----- Dataset

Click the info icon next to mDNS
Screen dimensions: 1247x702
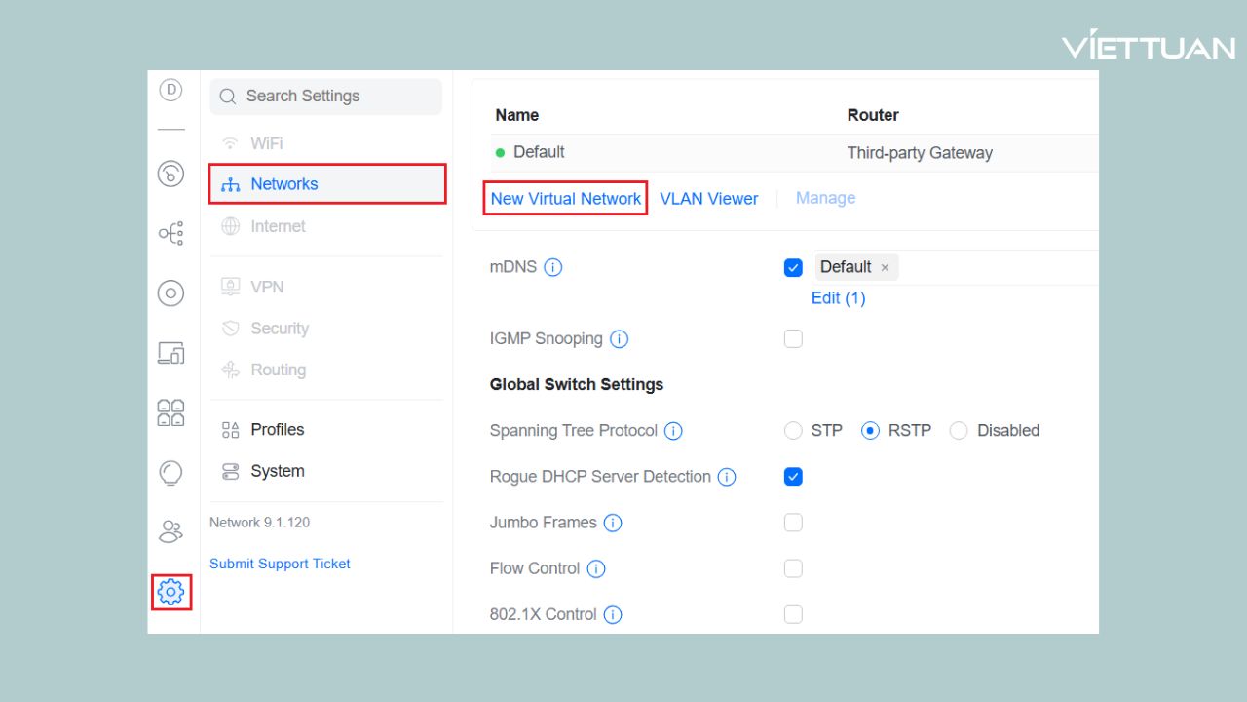pyautogui.click(x=553, y=267)
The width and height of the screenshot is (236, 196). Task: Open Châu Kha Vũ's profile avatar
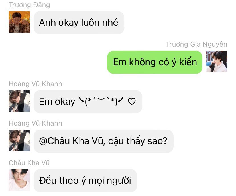click(x=19, y=180)
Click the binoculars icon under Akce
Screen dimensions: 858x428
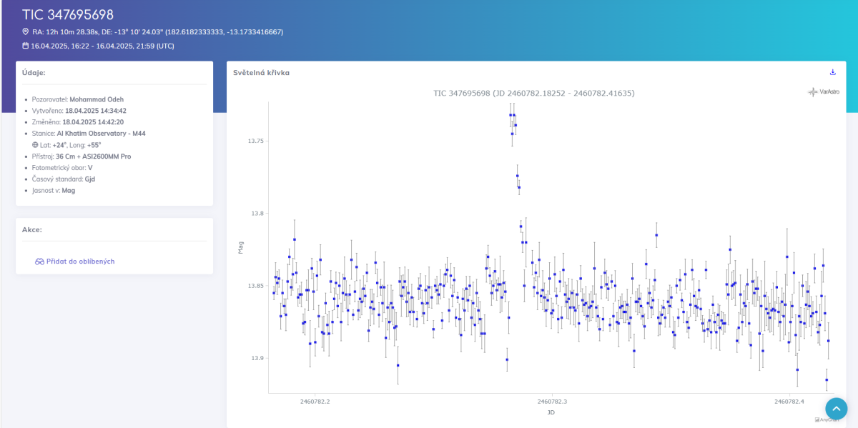point(40,262)
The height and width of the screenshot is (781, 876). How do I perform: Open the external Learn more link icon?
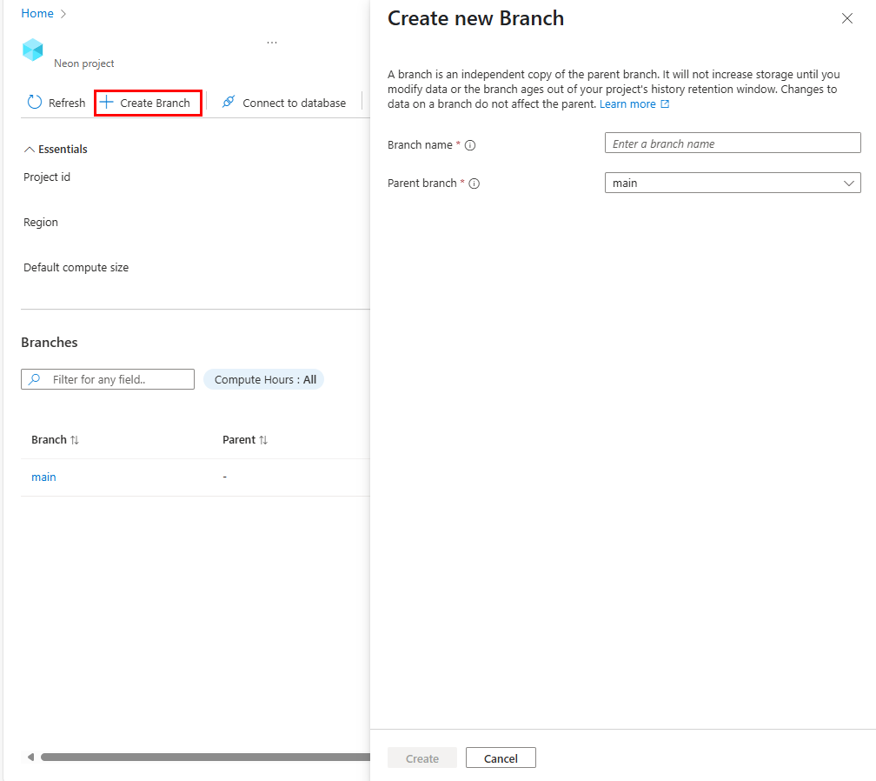(x=663, y=103)

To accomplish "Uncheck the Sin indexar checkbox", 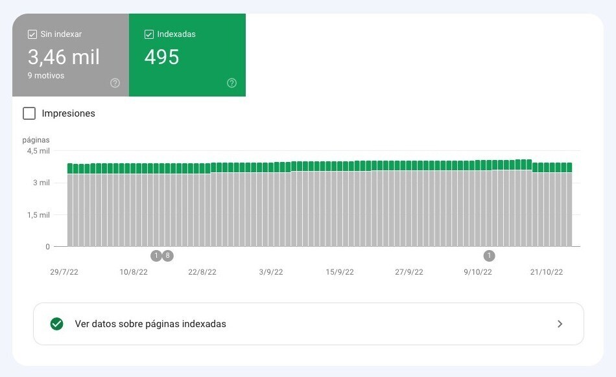I will click(32, 34).
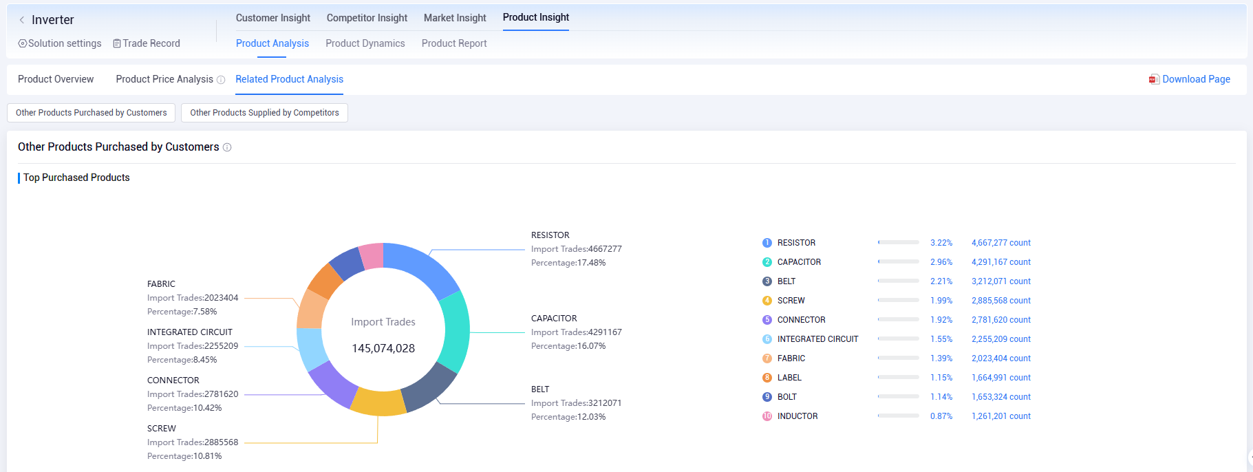
Task: Select Other Products Supplied by Competitors filter
Action: (264, 113)
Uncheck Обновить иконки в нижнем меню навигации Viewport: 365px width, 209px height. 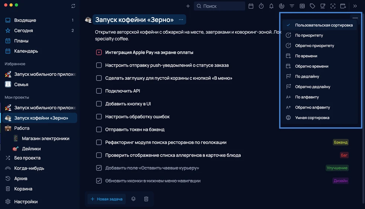click(x=99, y=181)
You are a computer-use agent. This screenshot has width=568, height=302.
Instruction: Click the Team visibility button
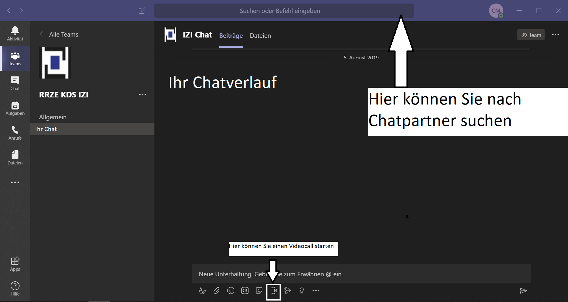[x=531, y=35]
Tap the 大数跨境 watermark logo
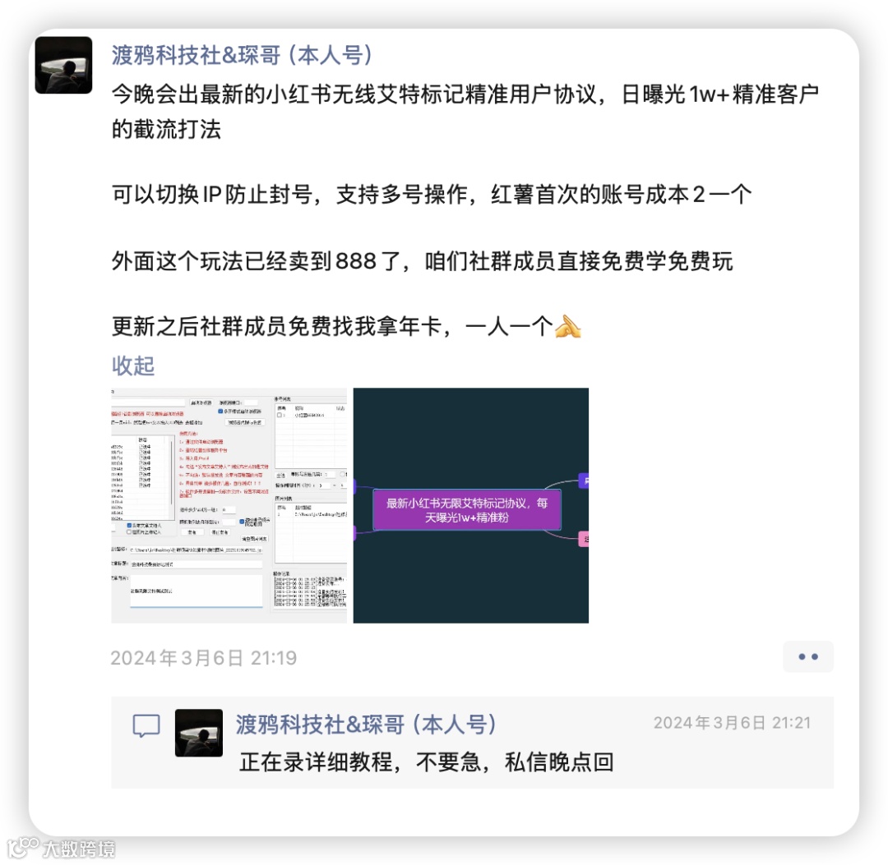This screenshot has height=865, width=888. coord(61,848)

----------

### Assignment
Please return only the lines from the one holding "Instruction: Click the Team visibility button" through the end of the data, both ends included; do not copy any pictures.

### Written response
Instruction: Click the Team visibility button
[x=531, y=35]
Tap the 大数跨境 watermark logo
This screenshot has height=865, width=888. coord(61,848)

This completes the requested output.